Stored dataset items →
• • • • •

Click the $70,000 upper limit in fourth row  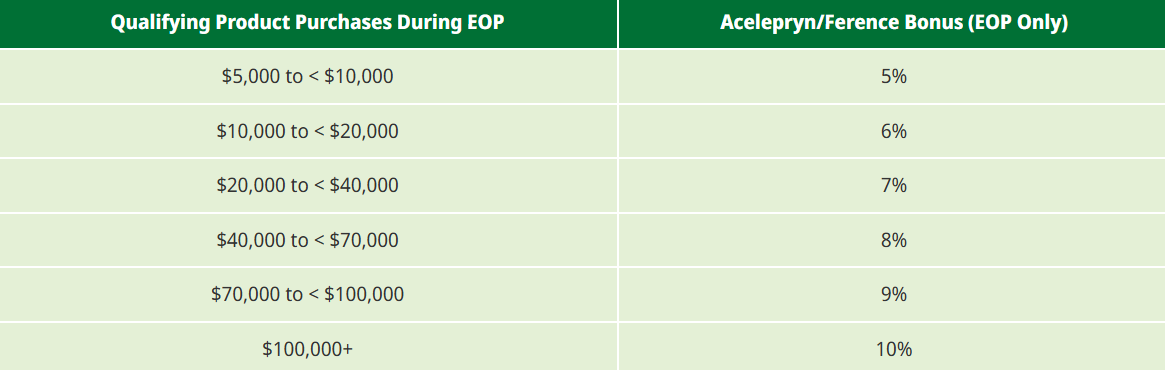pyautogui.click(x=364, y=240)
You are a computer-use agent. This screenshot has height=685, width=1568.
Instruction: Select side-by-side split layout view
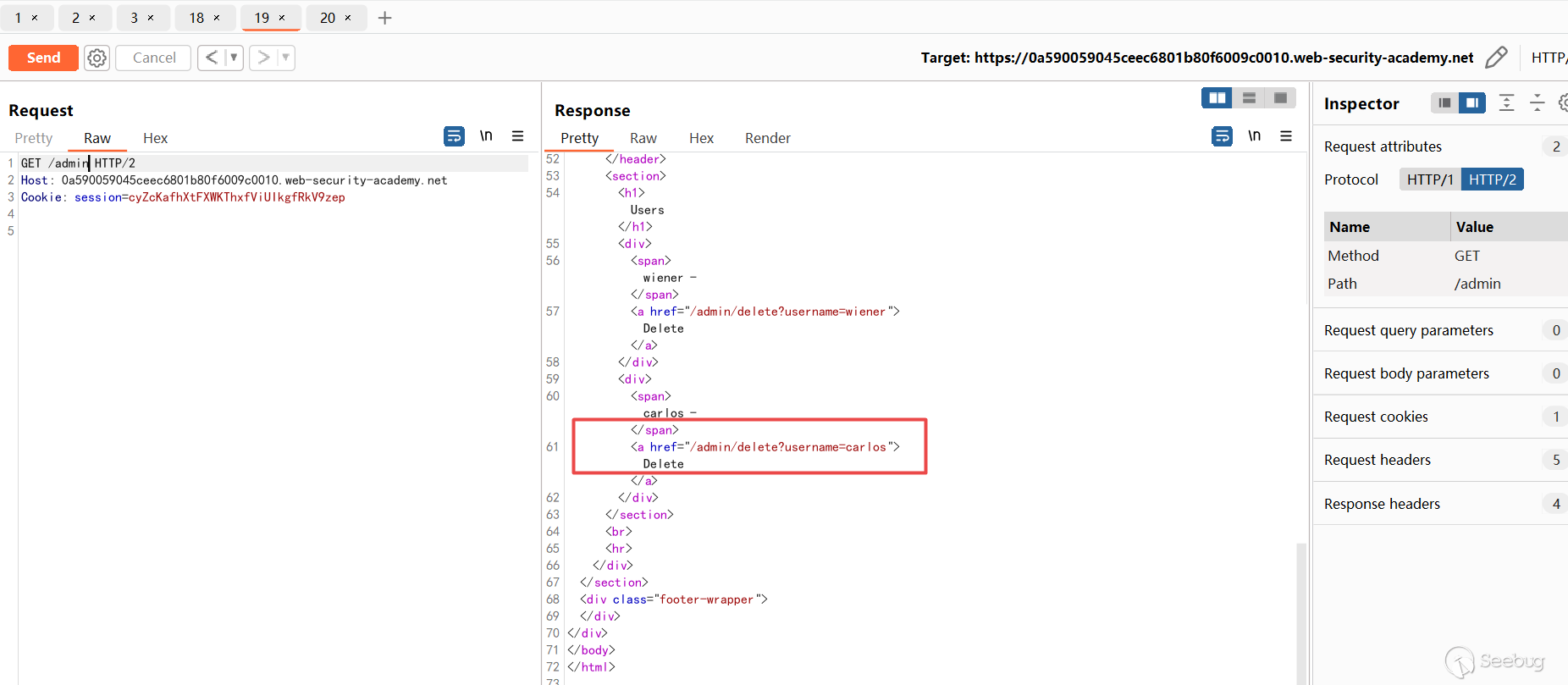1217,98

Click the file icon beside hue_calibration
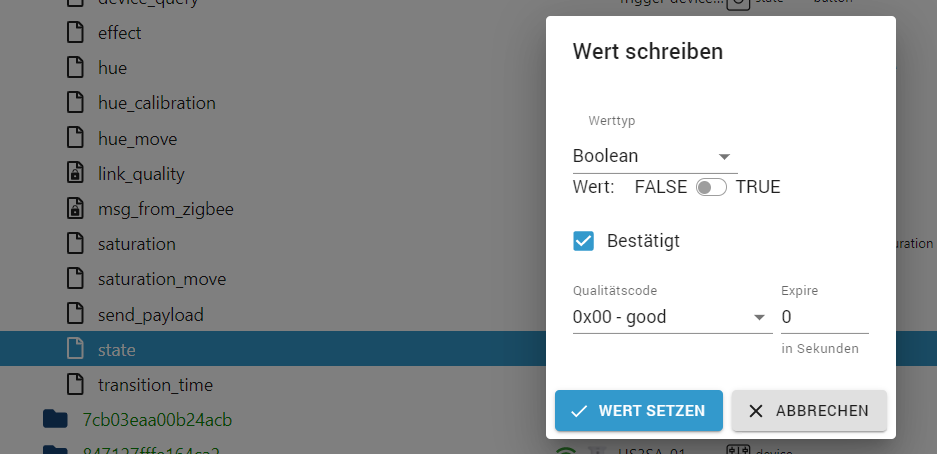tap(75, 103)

• • • • •

TASK PROMPT →
What is needed is a word-for-word repeat of every line from the line with "Instruction: Select side-by-side" to the end of the entries above; leave out the pictures.

OUTPUT FOR THIS EXERCISE →
Instruction: Select side-by-side split layout view
1217,98

Click the file icon beside hue_calibration
tap(75, 103)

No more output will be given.